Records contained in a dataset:
====================

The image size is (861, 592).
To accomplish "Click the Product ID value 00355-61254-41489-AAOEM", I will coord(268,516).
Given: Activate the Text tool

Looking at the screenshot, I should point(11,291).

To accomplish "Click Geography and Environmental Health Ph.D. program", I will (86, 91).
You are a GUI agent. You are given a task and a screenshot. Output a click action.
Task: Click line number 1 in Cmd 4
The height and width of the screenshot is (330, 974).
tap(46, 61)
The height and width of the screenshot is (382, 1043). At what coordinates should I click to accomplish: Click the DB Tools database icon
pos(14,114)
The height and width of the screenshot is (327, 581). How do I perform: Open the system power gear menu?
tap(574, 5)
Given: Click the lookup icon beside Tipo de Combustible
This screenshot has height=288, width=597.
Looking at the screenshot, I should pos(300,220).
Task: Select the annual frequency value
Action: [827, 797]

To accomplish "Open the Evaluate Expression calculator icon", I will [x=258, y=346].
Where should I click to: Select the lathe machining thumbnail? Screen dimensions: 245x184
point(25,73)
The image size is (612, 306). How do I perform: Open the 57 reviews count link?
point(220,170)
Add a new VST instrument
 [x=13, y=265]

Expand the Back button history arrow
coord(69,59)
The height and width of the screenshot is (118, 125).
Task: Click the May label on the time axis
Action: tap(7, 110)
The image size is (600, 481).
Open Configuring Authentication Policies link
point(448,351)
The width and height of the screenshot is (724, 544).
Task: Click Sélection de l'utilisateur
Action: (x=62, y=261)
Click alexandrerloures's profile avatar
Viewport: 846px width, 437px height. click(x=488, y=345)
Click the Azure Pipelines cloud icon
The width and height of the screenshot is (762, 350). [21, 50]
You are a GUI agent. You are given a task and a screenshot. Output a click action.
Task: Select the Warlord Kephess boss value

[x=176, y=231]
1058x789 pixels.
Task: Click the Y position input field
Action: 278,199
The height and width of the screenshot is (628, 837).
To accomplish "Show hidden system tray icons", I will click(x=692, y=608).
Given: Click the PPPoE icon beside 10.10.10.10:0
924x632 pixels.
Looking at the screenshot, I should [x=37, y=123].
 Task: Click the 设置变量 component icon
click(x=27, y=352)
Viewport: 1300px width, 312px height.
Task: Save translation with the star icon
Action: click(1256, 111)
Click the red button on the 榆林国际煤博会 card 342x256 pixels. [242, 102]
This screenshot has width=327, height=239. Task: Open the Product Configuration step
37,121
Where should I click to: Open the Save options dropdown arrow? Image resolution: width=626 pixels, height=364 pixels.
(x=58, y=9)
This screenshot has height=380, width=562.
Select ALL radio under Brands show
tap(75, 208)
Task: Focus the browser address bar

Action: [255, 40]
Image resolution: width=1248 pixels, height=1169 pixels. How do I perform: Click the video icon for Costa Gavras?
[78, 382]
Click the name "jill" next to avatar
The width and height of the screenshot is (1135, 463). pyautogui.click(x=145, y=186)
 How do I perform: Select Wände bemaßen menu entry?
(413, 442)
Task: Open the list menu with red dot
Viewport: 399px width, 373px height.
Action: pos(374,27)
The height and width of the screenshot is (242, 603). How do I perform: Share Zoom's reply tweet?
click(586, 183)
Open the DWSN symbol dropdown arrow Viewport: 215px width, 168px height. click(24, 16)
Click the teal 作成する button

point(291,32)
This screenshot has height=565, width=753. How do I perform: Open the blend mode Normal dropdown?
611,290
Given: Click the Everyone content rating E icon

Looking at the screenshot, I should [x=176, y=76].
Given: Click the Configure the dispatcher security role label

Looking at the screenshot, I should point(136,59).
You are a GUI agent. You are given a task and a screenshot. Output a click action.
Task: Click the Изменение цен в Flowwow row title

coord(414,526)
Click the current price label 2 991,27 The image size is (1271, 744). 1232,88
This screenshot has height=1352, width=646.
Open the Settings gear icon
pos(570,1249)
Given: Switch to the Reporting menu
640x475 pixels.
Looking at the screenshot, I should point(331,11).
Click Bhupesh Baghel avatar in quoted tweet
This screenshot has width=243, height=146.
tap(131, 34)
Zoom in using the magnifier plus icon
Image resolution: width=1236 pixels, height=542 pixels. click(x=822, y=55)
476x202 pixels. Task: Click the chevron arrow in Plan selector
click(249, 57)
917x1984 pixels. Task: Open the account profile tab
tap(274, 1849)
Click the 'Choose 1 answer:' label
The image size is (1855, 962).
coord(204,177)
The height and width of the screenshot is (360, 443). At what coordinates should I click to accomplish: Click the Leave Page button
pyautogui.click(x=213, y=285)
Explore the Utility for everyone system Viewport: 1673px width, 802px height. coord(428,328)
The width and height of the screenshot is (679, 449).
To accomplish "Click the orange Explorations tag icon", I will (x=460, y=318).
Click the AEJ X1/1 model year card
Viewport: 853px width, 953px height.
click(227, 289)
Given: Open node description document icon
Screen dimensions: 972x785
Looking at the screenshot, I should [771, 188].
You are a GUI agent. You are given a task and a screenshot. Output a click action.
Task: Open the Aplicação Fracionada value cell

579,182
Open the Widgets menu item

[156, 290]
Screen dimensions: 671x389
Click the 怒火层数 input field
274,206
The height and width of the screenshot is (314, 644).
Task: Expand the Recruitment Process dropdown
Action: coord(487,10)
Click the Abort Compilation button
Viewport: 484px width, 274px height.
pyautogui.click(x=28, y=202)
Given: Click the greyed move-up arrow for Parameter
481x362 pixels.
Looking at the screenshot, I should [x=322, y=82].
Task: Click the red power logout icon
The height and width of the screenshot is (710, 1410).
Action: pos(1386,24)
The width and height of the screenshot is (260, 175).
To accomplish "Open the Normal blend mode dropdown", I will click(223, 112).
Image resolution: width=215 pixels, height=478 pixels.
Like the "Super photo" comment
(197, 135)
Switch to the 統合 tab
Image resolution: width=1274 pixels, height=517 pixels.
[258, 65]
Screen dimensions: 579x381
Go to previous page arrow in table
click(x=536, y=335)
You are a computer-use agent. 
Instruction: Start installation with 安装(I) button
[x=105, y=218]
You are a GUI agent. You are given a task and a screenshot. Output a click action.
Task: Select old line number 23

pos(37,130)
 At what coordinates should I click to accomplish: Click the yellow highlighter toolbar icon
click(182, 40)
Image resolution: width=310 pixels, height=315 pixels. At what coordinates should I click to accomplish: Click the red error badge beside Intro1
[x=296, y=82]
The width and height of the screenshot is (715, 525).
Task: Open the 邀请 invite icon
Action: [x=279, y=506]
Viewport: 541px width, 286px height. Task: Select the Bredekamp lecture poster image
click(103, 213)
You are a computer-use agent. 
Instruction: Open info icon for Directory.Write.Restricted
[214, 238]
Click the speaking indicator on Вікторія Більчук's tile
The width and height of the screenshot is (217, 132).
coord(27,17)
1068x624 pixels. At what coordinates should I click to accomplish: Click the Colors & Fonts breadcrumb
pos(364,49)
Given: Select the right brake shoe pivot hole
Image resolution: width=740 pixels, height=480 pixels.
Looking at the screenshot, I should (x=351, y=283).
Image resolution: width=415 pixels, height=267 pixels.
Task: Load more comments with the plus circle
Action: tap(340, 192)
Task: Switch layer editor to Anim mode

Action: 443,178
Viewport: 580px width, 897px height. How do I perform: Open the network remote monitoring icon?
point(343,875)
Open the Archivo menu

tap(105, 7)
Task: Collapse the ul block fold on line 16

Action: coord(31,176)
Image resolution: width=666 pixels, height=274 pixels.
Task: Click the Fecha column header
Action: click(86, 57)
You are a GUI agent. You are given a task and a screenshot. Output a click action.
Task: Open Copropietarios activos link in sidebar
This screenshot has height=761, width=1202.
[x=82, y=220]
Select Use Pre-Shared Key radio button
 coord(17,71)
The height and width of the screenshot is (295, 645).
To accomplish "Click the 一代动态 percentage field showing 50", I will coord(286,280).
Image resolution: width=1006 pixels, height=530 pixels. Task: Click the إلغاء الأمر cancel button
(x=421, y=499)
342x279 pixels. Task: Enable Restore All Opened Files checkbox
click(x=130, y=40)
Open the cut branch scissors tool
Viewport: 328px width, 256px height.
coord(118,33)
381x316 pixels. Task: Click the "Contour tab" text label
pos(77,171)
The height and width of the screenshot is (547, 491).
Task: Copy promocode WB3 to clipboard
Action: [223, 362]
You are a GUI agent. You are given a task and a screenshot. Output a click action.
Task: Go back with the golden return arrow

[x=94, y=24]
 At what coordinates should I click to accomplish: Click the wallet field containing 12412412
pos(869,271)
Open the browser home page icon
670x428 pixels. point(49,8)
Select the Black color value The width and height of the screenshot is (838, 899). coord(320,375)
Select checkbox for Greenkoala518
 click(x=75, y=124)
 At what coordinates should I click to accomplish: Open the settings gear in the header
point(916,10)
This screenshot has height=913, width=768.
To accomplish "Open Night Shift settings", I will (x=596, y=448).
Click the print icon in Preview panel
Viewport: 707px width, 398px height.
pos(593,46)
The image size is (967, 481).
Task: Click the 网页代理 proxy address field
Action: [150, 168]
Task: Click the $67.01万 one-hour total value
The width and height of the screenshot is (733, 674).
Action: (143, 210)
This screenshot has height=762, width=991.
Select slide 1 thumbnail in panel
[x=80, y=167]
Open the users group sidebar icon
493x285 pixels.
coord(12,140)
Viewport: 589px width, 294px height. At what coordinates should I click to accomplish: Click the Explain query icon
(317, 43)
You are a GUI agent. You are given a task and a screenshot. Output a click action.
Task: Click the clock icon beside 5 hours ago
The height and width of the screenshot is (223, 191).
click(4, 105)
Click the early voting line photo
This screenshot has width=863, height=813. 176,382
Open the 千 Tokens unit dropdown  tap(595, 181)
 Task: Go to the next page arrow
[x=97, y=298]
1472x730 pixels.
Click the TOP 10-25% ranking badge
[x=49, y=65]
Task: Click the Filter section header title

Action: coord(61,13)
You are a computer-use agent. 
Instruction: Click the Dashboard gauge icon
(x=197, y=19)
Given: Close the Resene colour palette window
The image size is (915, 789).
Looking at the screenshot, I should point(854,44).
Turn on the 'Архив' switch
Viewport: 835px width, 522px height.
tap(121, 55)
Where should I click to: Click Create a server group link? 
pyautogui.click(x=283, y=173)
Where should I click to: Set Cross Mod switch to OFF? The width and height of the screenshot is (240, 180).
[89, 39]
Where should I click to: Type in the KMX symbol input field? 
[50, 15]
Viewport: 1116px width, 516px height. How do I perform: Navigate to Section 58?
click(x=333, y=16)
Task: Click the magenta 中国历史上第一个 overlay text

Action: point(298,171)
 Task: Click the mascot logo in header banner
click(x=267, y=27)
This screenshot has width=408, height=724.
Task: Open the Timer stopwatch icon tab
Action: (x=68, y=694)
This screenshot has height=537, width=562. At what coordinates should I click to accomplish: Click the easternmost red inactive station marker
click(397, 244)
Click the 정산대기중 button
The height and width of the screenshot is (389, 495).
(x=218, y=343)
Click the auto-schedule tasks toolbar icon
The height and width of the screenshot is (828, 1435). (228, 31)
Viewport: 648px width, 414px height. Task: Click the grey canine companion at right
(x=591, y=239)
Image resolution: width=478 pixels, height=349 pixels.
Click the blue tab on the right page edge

====================

◆ **Task instructions**: Look back at the entries above and repeat, unchanged, every line from the line holding "This screenshot has height=565, width=753." through the line holding "Click the Abort Compilation button".

◆ **Your solution**:
This screenshot has height=565, width=753. How do I perform: Open the blend mode Normal dropdown?
611,290
Given: Click the Everyone content rating E icon

Looking at the screenshot, I should [x=176, y=76].
Given: Click the Configure the dispatcher security role label

Looking at the screenshot, I should point(136,59).
You are a GUI agent. You are given a task and a screenshot. Output a click action.
Task: Click the Изменение цен в Flowwow row title

coord(414,526)
Click the current price label 2 991,27 The image size is (1271, 744). 1232,88
This screenshot has height=1352, width=646.
Open the Settings gear icon
pos(570,1249)
Given: Switch to the Reporting menu
640x475 pixels.
Looking at the screenshot, I should point(331,11).
Click Bhupesh Baghel avatar in quoted tweet
This screenshot has width=243, height=146.
tap(131, 34)
Zoom in using the magnifier plus icon
Image resolution: width=1236 pixels, height=542 pixels. click(x=822, y=55)
476x202 pixels. Task: Click the chevron arrow in Plan selector
click(249, 57)
917x1984 pixels. Task: Open the account profile tab
tap(274, 1849)
Click the 'Choose 1 answer:' label
The image size is (1855, 962).
coord(204,177)
The height and width of the screenshot is (360, 443). At what coordinates should I click to accomplish: Click the Leave Page button
pyautogui.click(x=213, y=285)
Explore the Utility for everyone system Viewport: 1673px width, 802px height. coord(428,328)
The width and height of the screenshot is (679, 449).
To accomplish "Click the orange Explorations tag icon", I will (x=460, y=318).
Click the AEJ X1/1 model year card
Viewport: 853px width, 953px height.
click(227, 289)
Given: Open node description document icon
Screen dimensions: 972x785
Looking at the screenshot, I should [771, 188].
You are a GUI agent. You are given a task and a screenshot. Output a click action.
Task: Open the Aplicação Fracionada value cell

579,182
Open the Widgets menu item

[156, 290]
Screen dimensions: 671x389
Click the 怒火层数 input field
274,206
The height and width of the screenshot is (314, 644).
Task: Expand the Recruitment Process dropdown
Action: coord(487,10)
Click the Abort Compilation button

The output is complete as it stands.